People ask why we do this work in small Southern towns, knowing that laws will not immediately change. Why apply for marriage licenses knowing you will be denied? 

Strategically, we are targeting discriminatory state laws in the moment of their enforcement, when they go from being invisible to visible and in which their full harms are on display. In this way, we are drawing on a long lineage of civil rights organizing, in our country and globally, that puts pressure on persecuting systems by provoking them to behave the way they are designed to.

But the human answer is more urgent. We know exactly what is at stake if we fail to act here in the South. 

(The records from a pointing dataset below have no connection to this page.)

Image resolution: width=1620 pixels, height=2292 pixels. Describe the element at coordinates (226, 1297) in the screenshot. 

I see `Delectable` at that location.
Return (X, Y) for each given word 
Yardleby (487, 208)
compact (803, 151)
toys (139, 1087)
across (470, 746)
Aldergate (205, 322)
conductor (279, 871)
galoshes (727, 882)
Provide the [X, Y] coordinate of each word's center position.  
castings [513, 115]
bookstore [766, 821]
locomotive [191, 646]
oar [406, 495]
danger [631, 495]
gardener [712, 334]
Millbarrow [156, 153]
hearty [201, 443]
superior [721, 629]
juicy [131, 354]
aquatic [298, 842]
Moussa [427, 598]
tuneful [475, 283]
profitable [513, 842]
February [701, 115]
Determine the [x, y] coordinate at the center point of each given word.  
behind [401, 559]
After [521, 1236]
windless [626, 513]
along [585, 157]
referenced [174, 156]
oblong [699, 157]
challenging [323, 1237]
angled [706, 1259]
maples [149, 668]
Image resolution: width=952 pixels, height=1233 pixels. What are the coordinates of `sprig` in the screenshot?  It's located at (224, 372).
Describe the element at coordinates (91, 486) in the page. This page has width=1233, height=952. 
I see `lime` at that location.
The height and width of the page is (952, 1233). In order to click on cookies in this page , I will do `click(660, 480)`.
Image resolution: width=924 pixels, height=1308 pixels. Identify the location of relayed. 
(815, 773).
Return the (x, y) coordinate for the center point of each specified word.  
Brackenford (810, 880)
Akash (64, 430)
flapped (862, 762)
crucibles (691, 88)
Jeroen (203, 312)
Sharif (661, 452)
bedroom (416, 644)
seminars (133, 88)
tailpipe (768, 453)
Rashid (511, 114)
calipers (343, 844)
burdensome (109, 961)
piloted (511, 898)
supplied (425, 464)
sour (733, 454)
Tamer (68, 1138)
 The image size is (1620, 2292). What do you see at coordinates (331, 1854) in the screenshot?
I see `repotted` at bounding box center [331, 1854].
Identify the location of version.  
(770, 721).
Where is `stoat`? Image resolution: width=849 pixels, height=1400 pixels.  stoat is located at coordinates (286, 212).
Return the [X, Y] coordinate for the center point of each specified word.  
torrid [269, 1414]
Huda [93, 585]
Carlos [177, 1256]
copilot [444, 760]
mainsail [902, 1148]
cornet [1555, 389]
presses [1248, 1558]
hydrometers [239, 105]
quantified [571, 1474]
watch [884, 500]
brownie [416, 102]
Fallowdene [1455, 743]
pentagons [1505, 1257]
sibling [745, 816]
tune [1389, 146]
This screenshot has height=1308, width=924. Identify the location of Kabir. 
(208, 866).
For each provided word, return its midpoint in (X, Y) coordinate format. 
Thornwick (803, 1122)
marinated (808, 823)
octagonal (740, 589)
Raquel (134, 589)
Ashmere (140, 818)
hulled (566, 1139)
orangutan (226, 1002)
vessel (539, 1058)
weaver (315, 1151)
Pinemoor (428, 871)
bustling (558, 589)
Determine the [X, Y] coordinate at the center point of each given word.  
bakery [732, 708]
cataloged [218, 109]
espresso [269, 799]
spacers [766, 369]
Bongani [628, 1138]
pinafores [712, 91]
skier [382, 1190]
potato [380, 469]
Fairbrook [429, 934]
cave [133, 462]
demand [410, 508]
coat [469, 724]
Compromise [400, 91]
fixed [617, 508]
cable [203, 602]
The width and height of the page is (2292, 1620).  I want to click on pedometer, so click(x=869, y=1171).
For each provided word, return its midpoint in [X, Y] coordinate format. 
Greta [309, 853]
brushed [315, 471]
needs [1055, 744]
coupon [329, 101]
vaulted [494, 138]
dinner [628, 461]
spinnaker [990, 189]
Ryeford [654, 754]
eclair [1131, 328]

It is not easy to be LGBT in the South, and it’s harder if you are also a racial minority, or transgender, or living in poverty. It is also hard if you are young and growing up in the shadow of the AFA, one of the last bulwarks of the national anti-gay movement. The AFA is explicit in their position on homosexuality: “Though there may be many influences in a person's life, the root of homosexuality is a sinful heart. Therefore, homosexuals have only one hope of being reconciled to God and rejecting their sinful behavior - faith in Jesus Christ alone.” Fueled by a $16 million dollar annual budget and a national network of Christian radio stations, this message travels far and wide into the homes of America.

As we travel, I meet many people who carry deep wounds from such spiritual violence; nowhere has that been more true than in Mississippi.

Yet as a minister, I believe that the most potent salve for those wounds is faith itself – faith in a loving God who equips us with the strength we need to live by the teachings of Christ which instruct us to seek justice, love our neighbors and to find a way to love your enemies as well. There may be no harder spiritual work in our lifetime than this final task, and yet we are called to do just this.

But what of the kid growing up in Tupelo right now who hears these words from the AFA and fears they are true?

Last week, the AFA urged its national membership to take action supporting a federal Constitutional Amendment banning marriage between same-sex couples. On Wednesday, one of the largest Baptist churches in Tupelo announced they will no longer sponsor a local Boy Scout troop because of the new policy allowing openly gay scouts to participate.

We have to find a way to reach LGBT kids in towns like Tupelo with different stories. When we act publicly to express the fundamental truths of our lives in the towns we call home, we create a way to both show and tell youth that there are people who believe in their inherent equality and dignity, who have their backs and who will not stop fighting for their rights.

Research would suggest that there are gay kids in Tupelo right now who are contemplating suicide. Just as it suggests that most of us, by which I mean LGBT adults, went through this as kids. We know how harrowing those years can be and, in our hearts, we each know the combination of experiences and relationships that helped us survive.

That we got through means we are the ones who must stand up against the dangerously entangled systems of discriminatory laws and violent theologies that condemn us. And so we will walk through the streets of Tupelo Thursday morning, telling a new story about LGBT life in the South.